The wrath of Achilles drives “The Iliad,” the 8th century B.C. epic by Homer (or a group of Homers) that centers on the turning point in the Trojan War. The poem begins with righteous anger. Achilles – the Greeks’ greatest warrior, son of the sea goddess Thetis and a king in his own right – rebukes the arrogant, incompetent Greek high commander Agamemnon for taking a temple priest’s daughter as a war prize and thus, showing impiety to the gods. Demonstrating who’s the boss, Agamemnon takes Achilles’ war prize.

This leads the warrior to sulk famously in his tent, strumming his lyre as his rage gathers into the eye of a psychological storm. But his sulking does not have the effect he intended. Sulking rarely does. With the tide of war turning against the Greeks, Achilles’ beloved kinsman Patroclus – often interpreted today as his lover – dons his armor and sets out to battle the Trojans, only to prove fatally that he’s no match for the Trojan prince Hector. Achilles’ rage now rains down on the Trojans. He slays Hector as they watch from their walled heights. Then piercing the heels of the body, Achilles ties it behind his chariot and drags it around the city walls, back to the Greek camp and around Patroclus’ tomb three times before leaving it face down in the dust.

But even then Achilles’ rage is not dissipated, and he holds the body as a war prize for the Greeks to abuse. It’s not until Hector’s father, King Priam, comes to beg for the release of his child’s remains that Achilles’ passion approaches compassion.

Anger, like any other quality, is neither here nor there. It’s the context that shapes its meaning. And Achilles fails to understand the context. Or rather he fails to give his anger its proper context.

He may be the greatest warrior. He may be on the side of the gods. But Agamemnon is his boss.

He may sit out a battle to hurt Agamemnon.

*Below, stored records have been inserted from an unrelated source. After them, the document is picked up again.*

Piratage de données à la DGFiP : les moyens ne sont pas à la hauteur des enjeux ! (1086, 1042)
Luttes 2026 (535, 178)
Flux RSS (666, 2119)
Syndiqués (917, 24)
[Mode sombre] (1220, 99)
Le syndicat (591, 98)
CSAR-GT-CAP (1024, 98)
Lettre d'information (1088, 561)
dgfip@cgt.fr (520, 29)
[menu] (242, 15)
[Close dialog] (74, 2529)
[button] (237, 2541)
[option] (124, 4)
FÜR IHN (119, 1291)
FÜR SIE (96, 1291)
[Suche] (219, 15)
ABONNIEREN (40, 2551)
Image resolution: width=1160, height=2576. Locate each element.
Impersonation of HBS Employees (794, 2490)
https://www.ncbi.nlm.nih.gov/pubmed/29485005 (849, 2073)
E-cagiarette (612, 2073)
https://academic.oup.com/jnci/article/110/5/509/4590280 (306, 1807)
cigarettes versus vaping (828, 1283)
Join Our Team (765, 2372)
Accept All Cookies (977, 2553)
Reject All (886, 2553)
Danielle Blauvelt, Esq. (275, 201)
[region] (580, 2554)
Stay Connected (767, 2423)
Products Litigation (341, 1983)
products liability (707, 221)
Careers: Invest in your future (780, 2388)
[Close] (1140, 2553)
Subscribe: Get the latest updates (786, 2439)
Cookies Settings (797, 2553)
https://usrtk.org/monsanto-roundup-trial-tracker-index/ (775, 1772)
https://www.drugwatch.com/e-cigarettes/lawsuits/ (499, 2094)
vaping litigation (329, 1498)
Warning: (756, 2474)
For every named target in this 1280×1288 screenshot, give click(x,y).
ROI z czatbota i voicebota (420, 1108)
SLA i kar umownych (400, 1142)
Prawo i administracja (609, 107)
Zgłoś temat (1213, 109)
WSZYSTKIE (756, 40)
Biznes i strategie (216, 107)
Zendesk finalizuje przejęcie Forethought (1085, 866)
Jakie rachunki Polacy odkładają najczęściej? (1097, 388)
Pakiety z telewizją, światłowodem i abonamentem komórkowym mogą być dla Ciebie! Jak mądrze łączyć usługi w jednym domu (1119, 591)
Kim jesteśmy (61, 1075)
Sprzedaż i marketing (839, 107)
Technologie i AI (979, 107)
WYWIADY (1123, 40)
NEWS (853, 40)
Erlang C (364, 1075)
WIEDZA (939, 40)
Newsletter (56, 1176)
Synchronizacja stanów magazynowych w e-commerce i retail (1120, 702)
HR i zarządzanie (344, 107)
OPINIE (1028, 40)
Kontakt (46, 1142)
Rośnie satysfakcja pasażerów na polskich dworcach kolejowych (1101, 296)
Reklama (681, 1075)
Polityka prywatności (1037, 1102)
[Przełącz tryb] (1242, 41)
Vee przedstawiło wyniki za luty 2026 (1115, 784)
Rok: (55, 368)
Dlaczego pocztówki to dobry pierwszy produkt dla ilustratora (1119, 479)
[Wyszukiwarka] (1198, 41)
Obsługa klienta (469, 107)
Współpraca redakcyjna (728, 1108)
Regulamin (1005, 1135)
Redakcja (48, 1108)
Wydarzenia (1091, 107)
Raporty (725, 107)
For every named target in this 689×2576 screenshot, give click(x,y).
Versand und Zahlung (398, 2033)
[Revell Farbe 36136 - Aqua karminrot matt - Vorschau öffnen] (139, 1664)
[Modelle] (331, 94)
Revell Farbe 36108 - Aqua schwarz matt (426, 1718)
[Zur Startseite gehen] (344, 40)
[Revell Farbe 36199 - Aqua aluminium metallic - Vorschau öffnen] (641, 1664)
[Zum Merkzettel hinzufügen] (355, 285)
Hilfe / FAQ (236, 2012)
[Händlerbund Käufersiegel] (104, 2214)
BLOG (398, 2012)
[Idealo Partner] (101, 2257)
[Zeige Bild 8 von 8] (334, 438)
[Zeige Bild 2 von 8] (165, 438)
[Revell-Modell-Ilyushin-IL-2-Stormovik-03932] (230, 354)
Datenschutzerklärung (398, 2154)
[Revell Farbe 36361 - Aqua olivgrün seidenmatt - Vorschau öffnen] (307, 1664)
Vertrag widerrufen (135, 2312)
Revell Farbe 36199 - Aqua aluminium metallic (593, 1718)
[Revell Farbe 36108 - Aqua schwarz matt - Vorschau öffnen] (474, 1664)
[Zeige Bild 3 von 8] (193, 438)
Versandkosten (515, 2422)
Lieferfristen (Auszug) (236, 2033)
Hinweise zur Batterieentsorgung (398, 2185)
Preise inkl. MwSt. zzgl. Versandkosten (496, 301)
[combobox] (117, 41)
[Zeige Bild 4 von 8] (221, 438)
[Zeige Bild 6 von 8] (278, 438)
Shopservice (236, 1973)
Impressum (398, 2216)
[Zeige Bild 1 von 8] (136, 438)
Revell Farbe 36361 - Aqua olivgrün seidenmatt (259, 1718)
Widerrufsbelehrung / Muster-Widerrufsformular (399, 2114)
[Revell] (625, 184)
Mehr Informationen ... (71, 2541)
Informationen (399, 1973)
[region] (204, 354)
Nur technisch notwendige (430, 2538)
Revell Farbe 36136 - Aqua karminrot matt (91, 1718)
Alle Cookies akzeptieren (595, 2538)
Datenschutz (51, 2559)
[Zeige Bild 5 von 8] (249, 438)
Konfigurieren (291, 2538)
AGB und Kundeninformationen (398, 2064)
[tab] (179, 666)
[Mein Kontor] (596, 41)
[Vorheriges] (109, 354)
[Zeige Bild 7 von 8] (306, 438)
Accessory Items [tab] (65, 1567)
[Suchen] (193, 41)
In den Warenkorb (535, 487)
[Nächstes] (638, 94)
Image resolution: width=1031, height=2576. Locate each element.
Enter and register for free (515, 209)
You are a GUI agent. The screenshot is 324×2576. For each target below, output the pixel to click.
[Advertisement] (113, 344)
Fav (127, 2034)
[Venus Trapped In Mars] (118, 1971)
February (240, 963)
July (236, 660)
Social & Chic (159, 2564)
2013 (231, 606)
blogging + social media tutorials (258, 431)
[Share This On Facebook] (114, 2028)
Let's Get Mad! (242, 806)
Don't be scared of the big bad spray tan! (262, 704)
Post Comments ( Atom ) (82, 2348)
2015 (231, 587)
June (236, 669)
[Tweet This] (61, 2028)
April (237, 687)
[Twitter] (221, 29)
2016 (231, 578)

But he can’t foresee and thus control the devastating domino effect that his pettiness will have.

And while he may channel his rage into killing Hector, he crosses the soldier’s line when he desecrates his enemy’s body.

He does not see that anger, like a sword, must be tempered to be most effective. You think here of the Rev. Dr. Martin Luther King Jr. and all those who took part in the civil rights movement.

There was cause for anger to fuel a million Achilleses. But instead the rage was funneled into peaceful protests, demonstrations, Freedom Rides – actions that led to legislation and change.

Without that creative purposefulness, rage is just another Achilles’ heel.